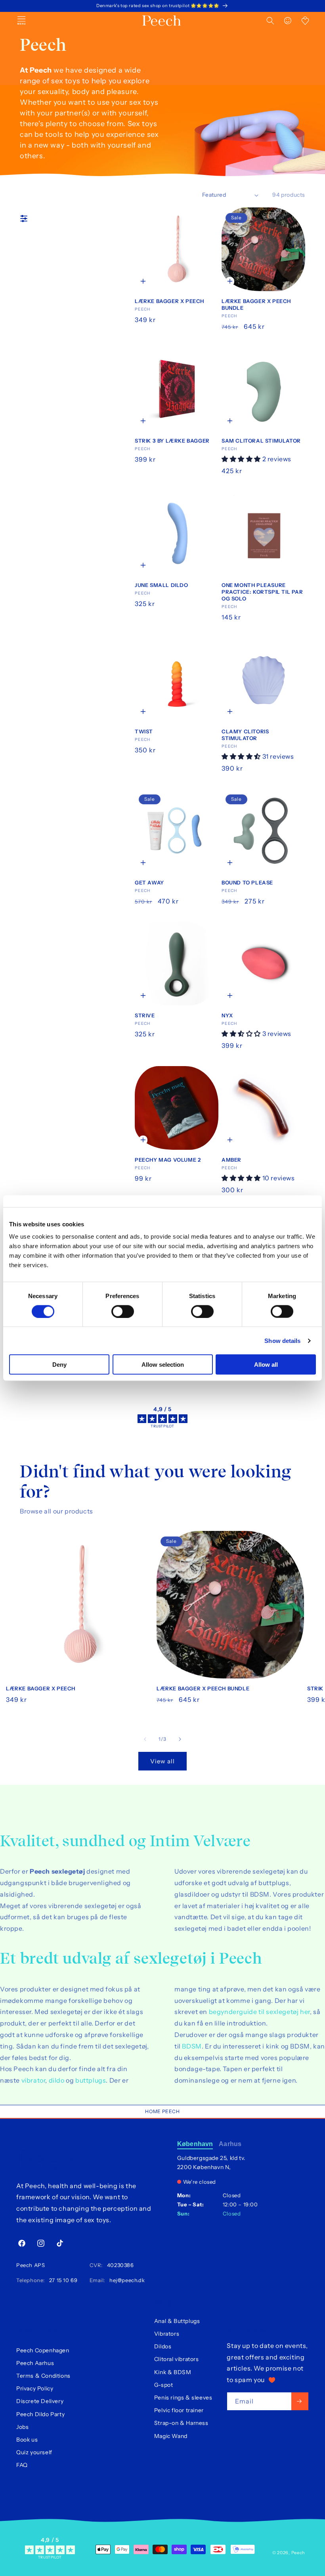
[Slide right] (180, 1739)
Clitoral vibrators (176, 2359)
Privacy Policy (34, 2388)
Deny (59, 1364)
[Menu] (21, 20)
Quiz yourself (34, 2452)
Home (153, 2111)
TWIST (144, 731)
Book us (27, 2439)
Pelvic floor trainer (179, 2410)
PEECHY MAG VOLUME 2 (168, 1160)
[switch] (122, 1311)
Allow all (266, 1364)
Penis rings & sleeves (183, 2397)
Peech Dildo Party (40, 2414)
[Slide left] (145, 1739)
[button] (270, 20)
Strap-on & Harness (181, 2422)
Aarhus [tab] (230, 2144)
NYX (227, 1015)
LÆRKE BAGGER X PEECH (169, 301)
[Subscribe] (299, 2401)
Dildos (163, 2346)
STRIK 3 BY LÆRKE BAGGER (172, 440)
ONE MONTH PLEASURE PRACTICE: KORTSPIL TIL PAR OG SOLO (262, 592)
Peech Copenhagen (42, 2350)
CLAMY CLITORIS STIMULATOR (245, 734)
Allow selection (162, 1364)
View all (162, 1761)
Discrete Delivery (39, 2401)
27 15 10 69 (62, 2280)
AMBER (231, 1160)
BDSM (191, 2046)
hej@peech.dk (126, 2280)
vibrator (33, 2080)
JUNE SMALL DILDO (161, 585)
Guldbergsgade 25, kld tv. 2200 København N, (211, 2162)
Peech (171, 2111)
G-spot (163, 2384)
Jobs (22, 2426)
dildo (57, 2080)
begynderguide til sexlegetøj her (259, 2012)
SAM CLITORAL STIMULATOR (261, 440)
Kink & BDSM (172, 2372)
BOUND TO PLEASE (247, 882)
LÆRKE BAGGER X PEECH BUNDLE (256, 304)
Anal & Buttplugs (177, 2321)
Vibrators (166, 2333)
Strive (145, 1015)
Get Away (149, 882)
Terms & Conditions (43, 2375)
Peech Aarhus (35, 2363)
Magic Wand (170, 2436)
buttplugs (90, 2080)
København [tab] (195, 2144)
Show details (282, 1340)
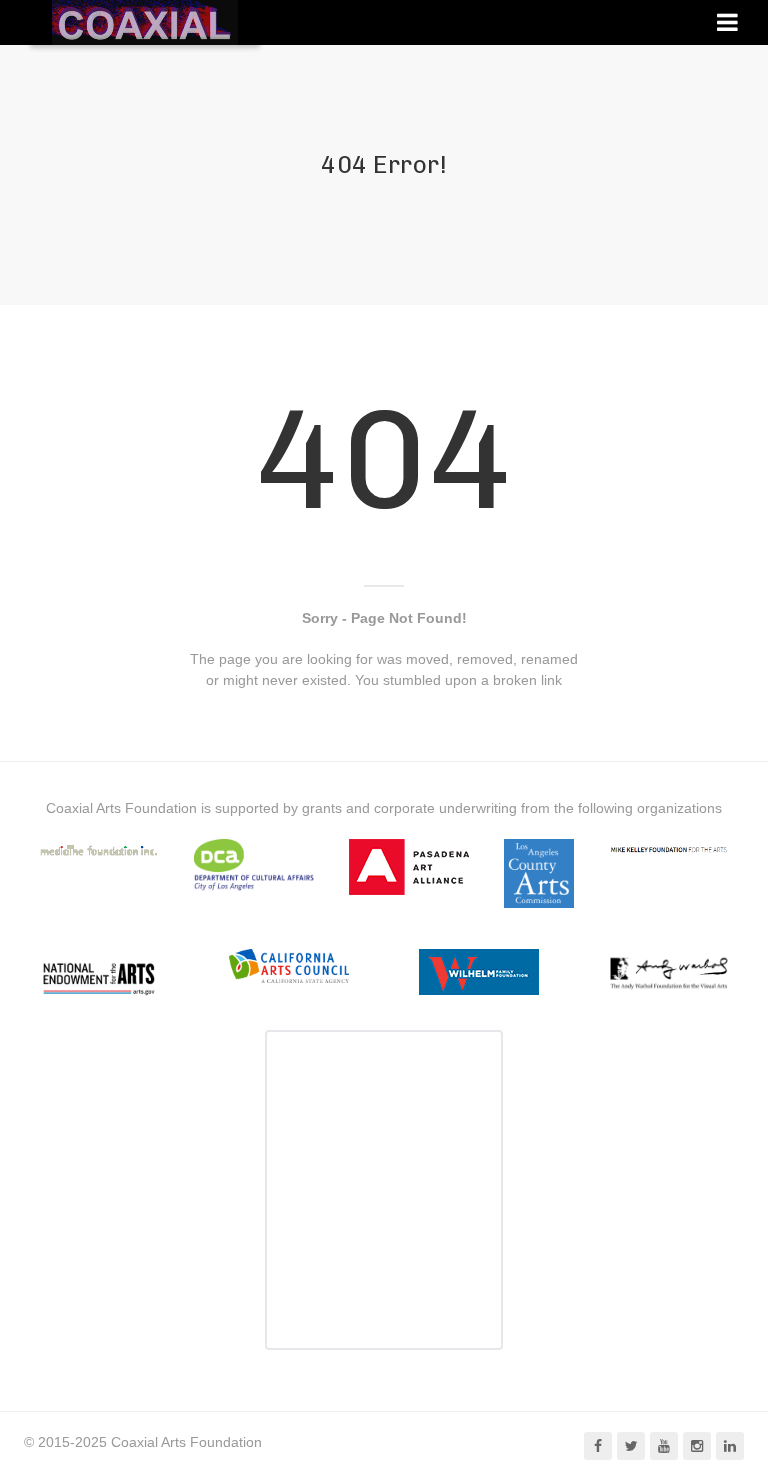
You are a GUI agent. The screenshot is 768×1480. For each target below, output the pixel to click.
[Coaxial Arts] (145, 22)
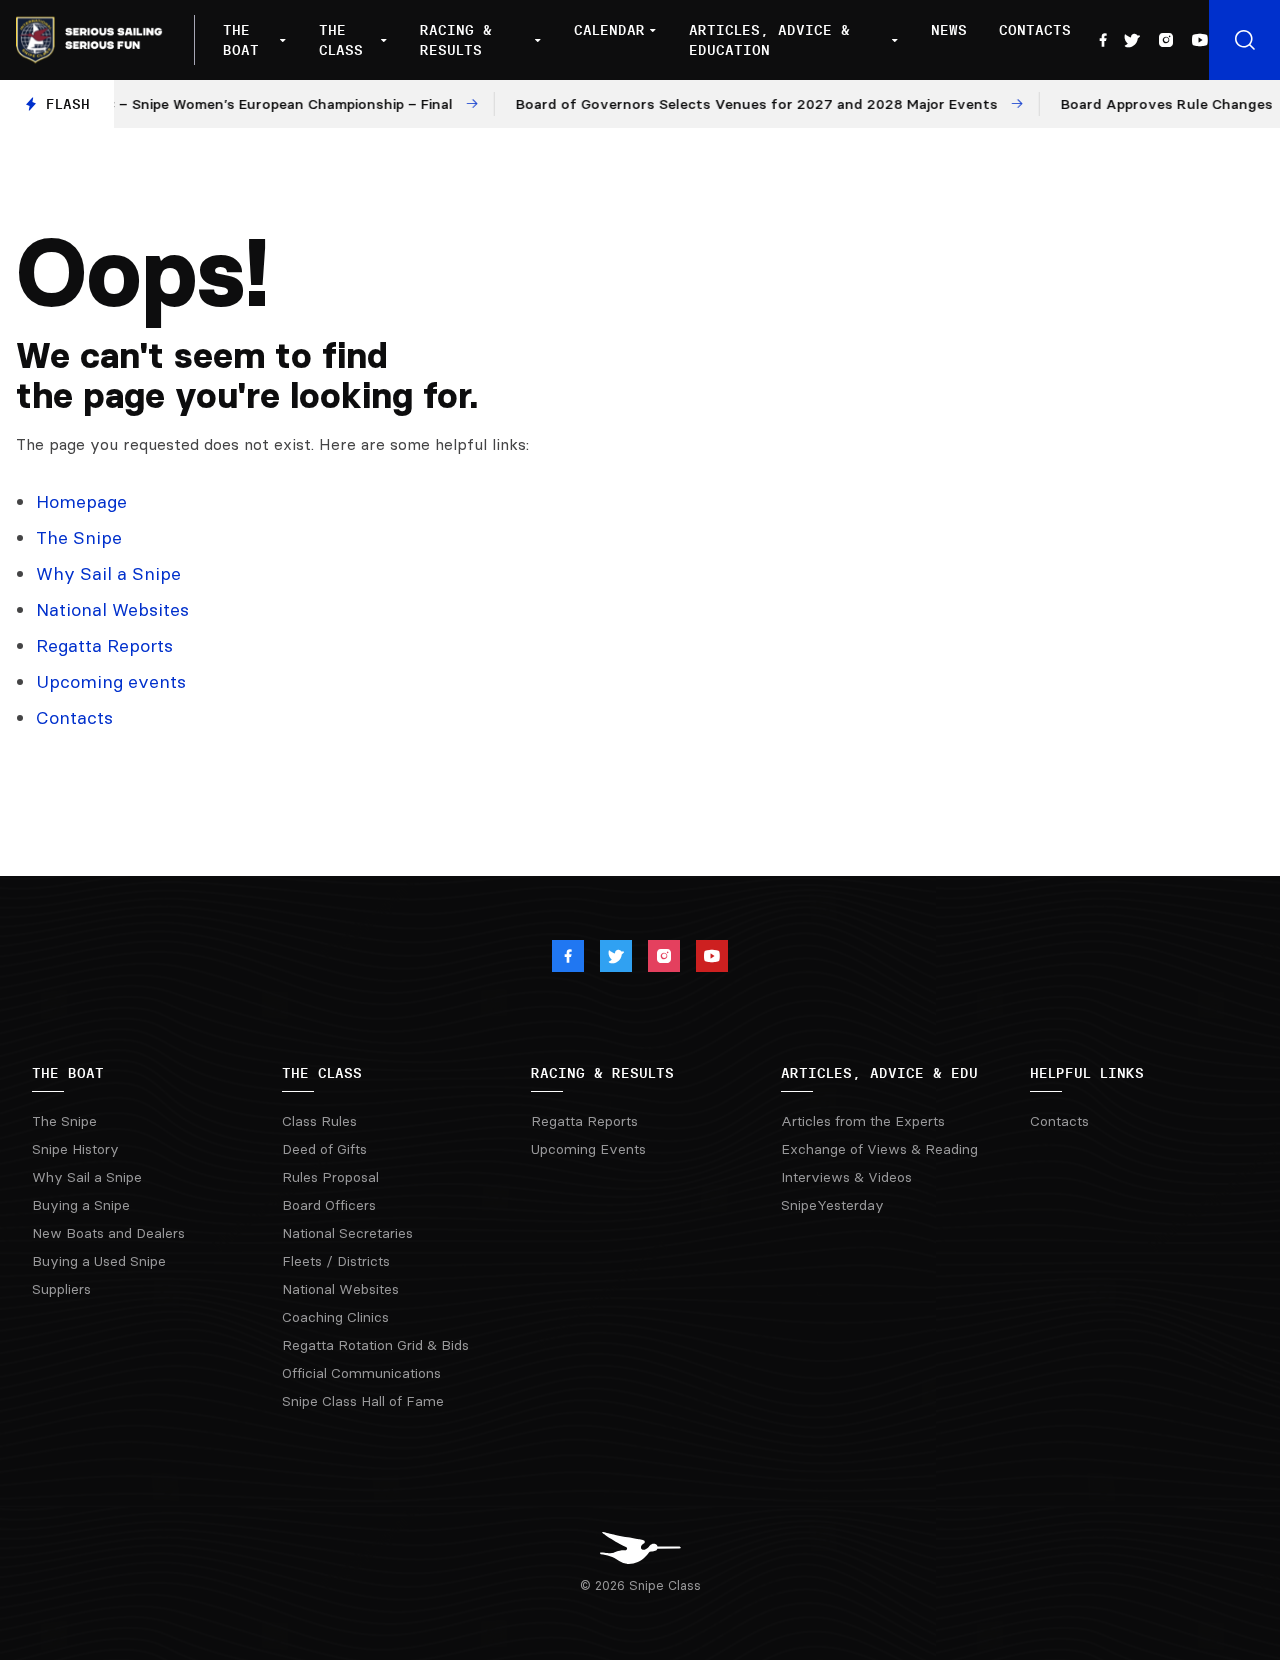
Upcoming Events (588, 1149)
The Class (341, 40)
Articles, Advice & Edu (879, 1073)
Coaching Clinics (335, 1317)
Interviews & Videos (846, 1177)
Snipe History (75, 1149)
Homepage (81, 501)
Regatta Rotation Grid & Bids (375, 1345)
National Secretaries (347, 1233)
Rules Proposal (330, 1177)
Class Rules (319, 1121)
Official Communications (361, 1373)
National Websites (112, 609)
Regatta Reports (104, 645)
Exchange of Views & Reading (879, 1149)
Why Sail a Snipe (108, 573)
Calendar (609, 30)
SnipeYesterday (832, 1205)
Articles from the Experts (863, 1121)
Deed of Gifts (324, 1149)
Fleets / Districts (336, 1261)
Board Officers (329, 1205)
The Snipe (79, 537)
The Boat (241, 40)
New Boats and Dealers (108, 1233)
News (949, 30)
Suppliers (61, 1289)
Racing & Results (456, 40)
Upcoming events (111, 681)
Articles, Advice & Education (769, 40)
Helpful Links (1087, 1073)
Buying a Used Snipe (99, 1261)
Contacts (1035, 30)
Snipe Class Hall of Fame (363, 1401)
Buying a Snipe (81, 1205)
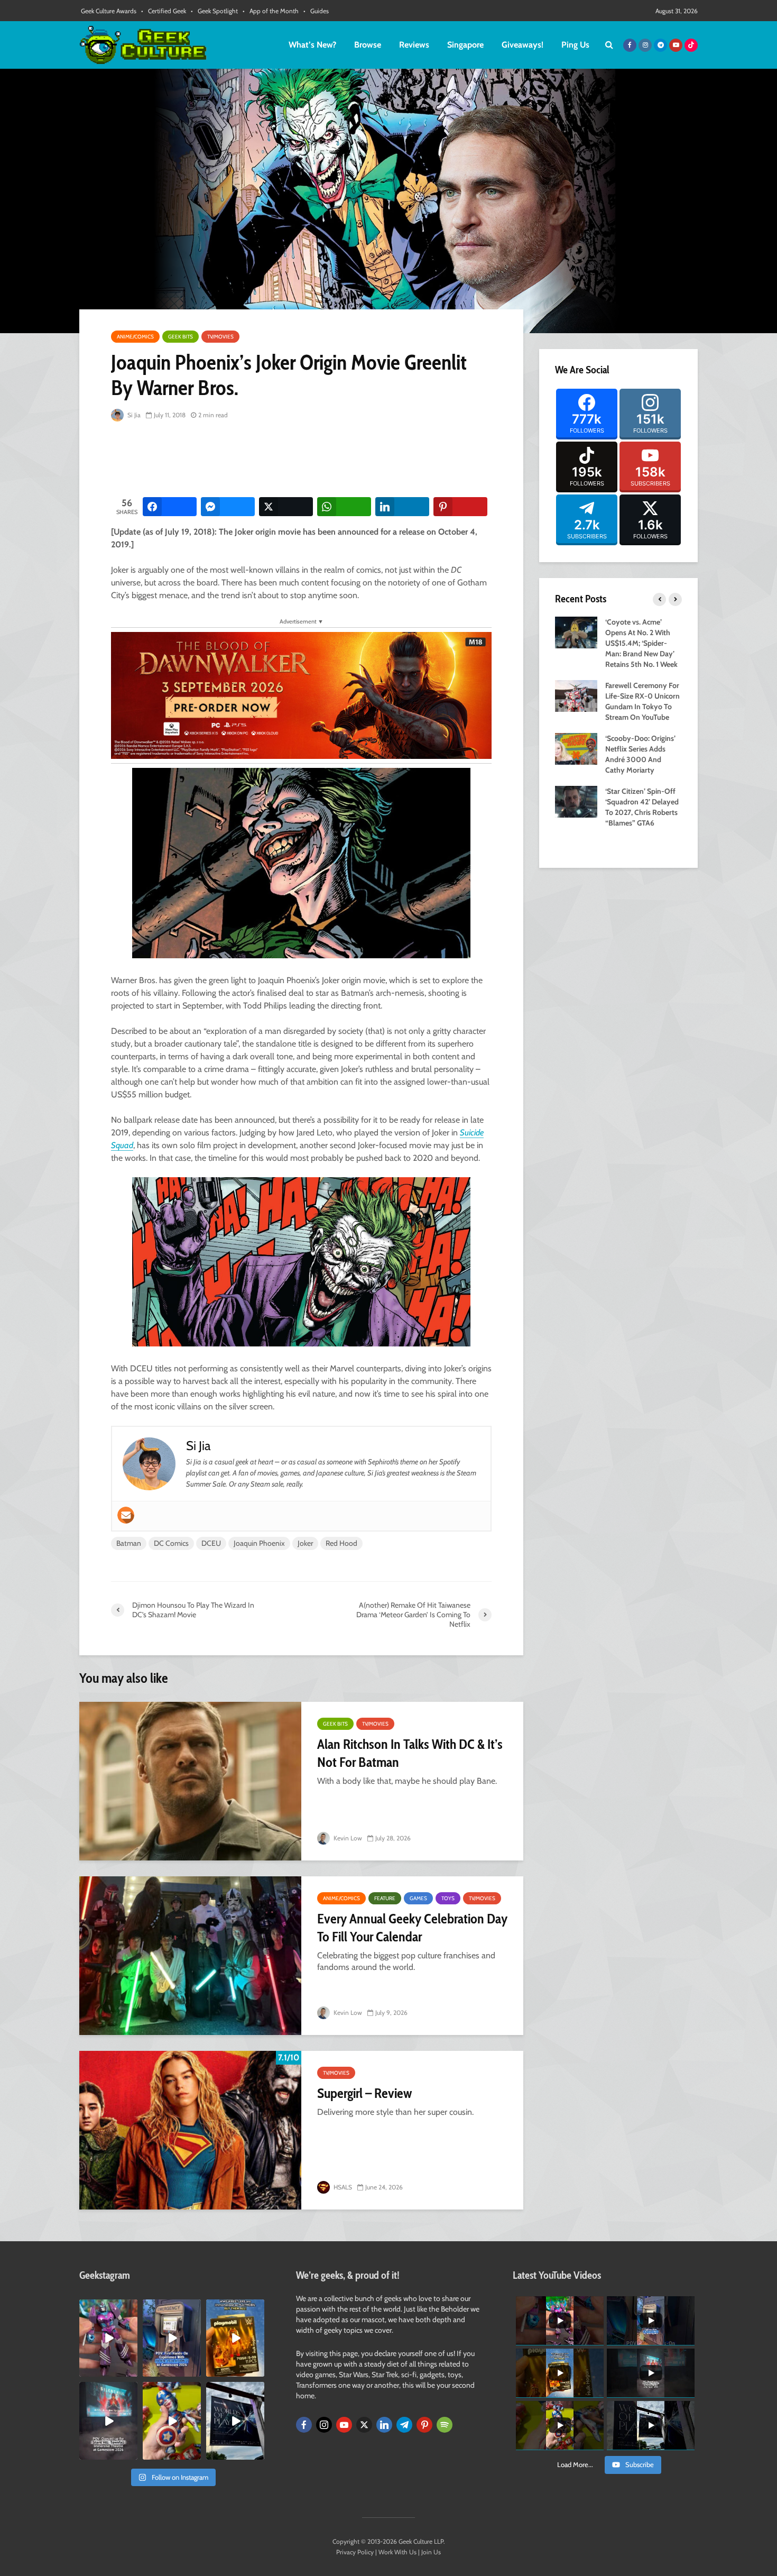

▶ **TASK**
Output, exactly and only, the lines beginning with the one that contains "Magic Wand (170, 2436)" and ending at the last line of the records above. Drop the pictures.

▶ **SOLUTION**
Magic Wand (170, 2436)
buttplugs (90, 2080)
København [tab] (195, 2144)
Show details (282, 1340)
You are a GUI agent. The screenshot is 768×1480. For each target below, output the pixel to click.
[Coaxial Arts] (145, 22)
Upcoming Events (588, 1149)
The Class (341, 40)
Articles, Advice & Edu (879, 1073)
Coaching Clinics (335, 1317)
Interviews & Videos (846, 1177)
Snipe History (75, 1149)
Homepage (81, 501)
Regatta Rotation Grid & Bids (375, 1345)
National Secretaries (347, 1233)
Rules Proposal (330, 1177)
Class Rules (319, 1121)
Official Communications (361, 1373)
National Websites (112, 609)
Regatta Reports (104, 645)
Exchange of Views & Reading (879, 1149)
Why Sail a Snipe (108, 573)
Calendar (609, 30)
SnipeYesterday (832, 1205)
Articles from the Experts (863, 1121)
Deed of Gifts (324, 1149)
Fleets / Districts (336, 1261)
Board Officers (329, 1205)
The Snipe (79, 537)
The Boat (241, 40)
New Boats and Dealers (108, 1233)
News (949, 30)
Suppliers (61, 1289)
Racing & Results (456, 40)
Upcoming events (111, 681)
Articles, Advice & Education (769, 40)
Helpful Links (1087, 1073)
Buying a Used Snipe (99, 1261)
Contacts (1035, 30)
Snipe Class Hall of Fame (363, 1401)
Buying a Snipe (81, 1205)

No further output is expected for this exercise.